The new airline, which will fly under the name American Airlines, is expected to edge out United Continental (NYSE:UAL) to be the biggest U.S. carrier by passenger miles. It will offer 6,700 flights a day to 56 countries, the airlines said in a release.
U.S. Airways CEO Doug Parker will serve as the new chief executive for the combined entity. Meanwhile, AMR CEO Thomas Horton will serve as chairman of the board of directors.
“We are proud to launch the new American Airlines – a premier global carrier well equipped to compete and win against the best in the world,” Horton said in a statement. “Together, we will be even better positioned to deliver for all of our stakeholders, including our customers, people, investors, partners, and the many communities we serve.”

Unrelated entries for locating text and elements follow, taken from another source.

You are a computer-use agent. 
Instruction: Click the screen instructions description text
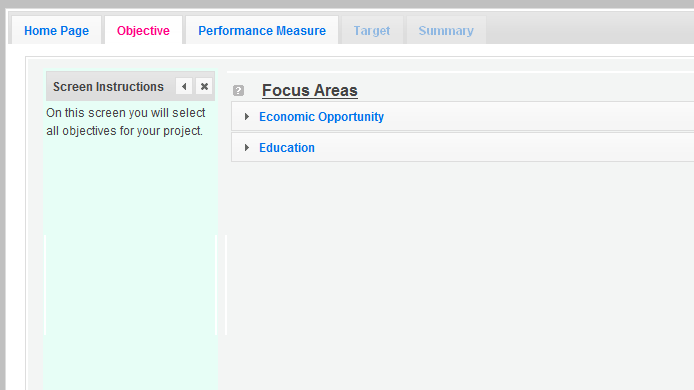126,122
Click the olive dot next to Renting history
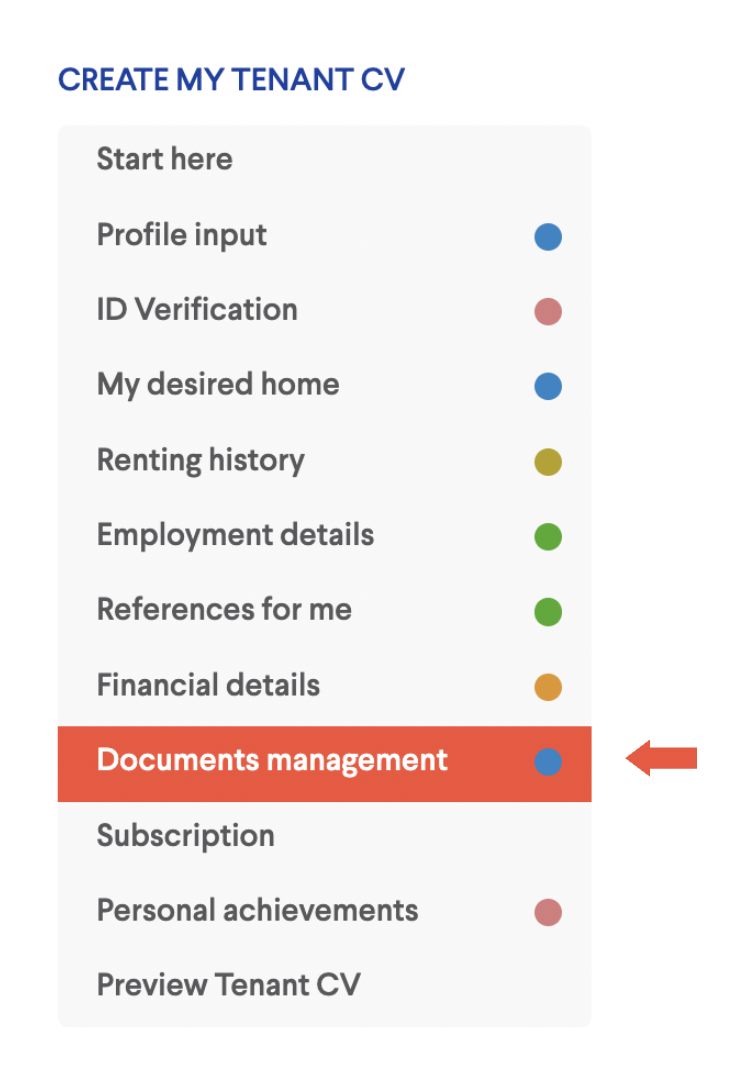 [548, 461]
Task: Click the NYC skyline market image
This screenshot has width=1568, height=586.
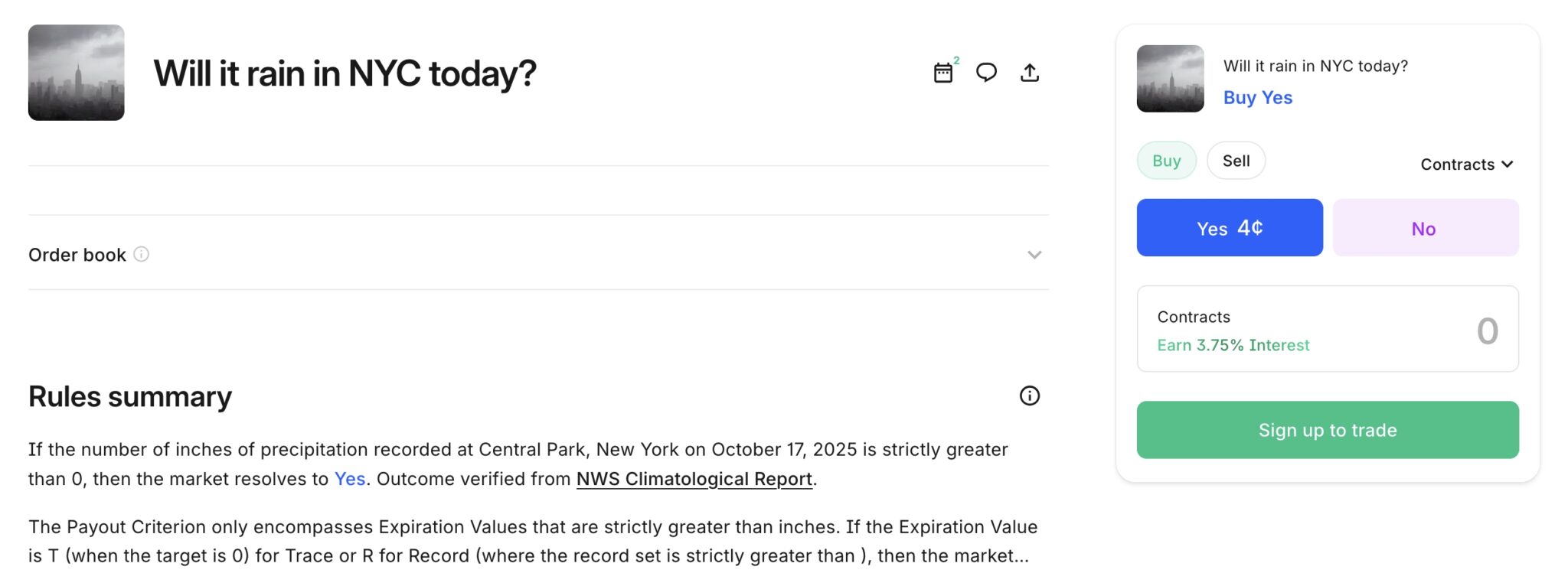Action: click(77, 73)
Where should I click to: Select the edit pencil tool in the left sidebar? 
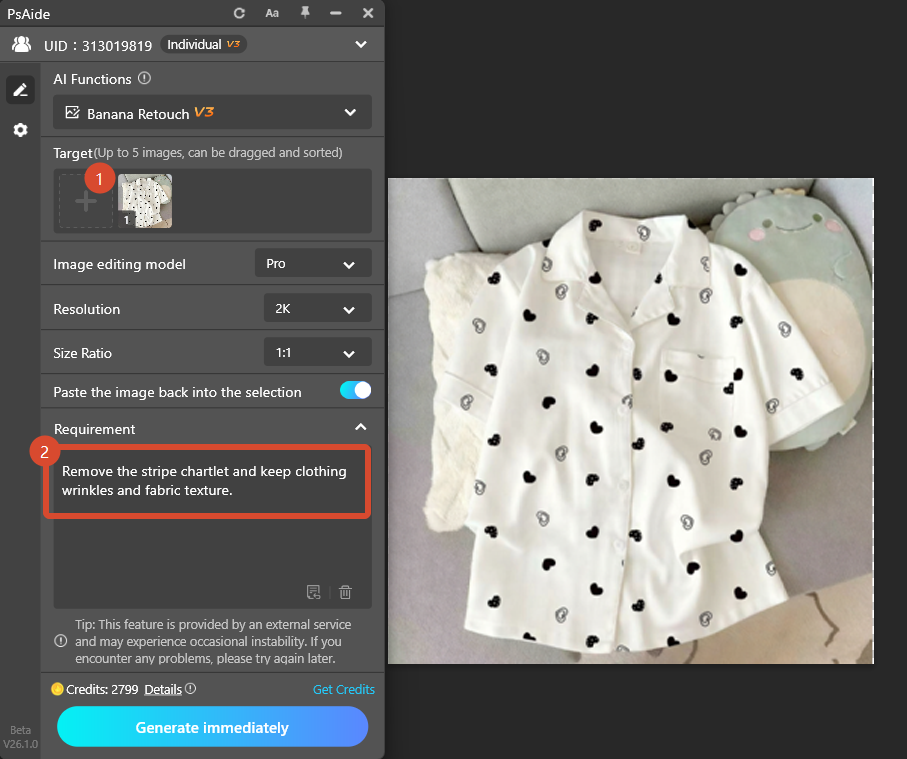pyautogui.click(x=20, y=89)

Under the agreement, U.S. Air shareholder will own 28% of the new company, and AMR stakeholders will hold 72%. The companies expect to take a $1.2 billion one-time transaction charge spread over three years.
Rothschild served as AMR’s financial advisor, with Weil, Gotshal & Manges, Jones Day, Paul Hastings, Debevoise & Plimpton and K&L Gates providing legal advice. Barclays (NYSE:BCS) and Millstein & Co. gave U.S. Air financial advice, with Latham & Watkins, O’Melveny & Myers, Cadwalader, Wickersham & Taft, and Dechert providing legal counsel.
Shares of U.S. Air jumped 1.6% in pre-market trading.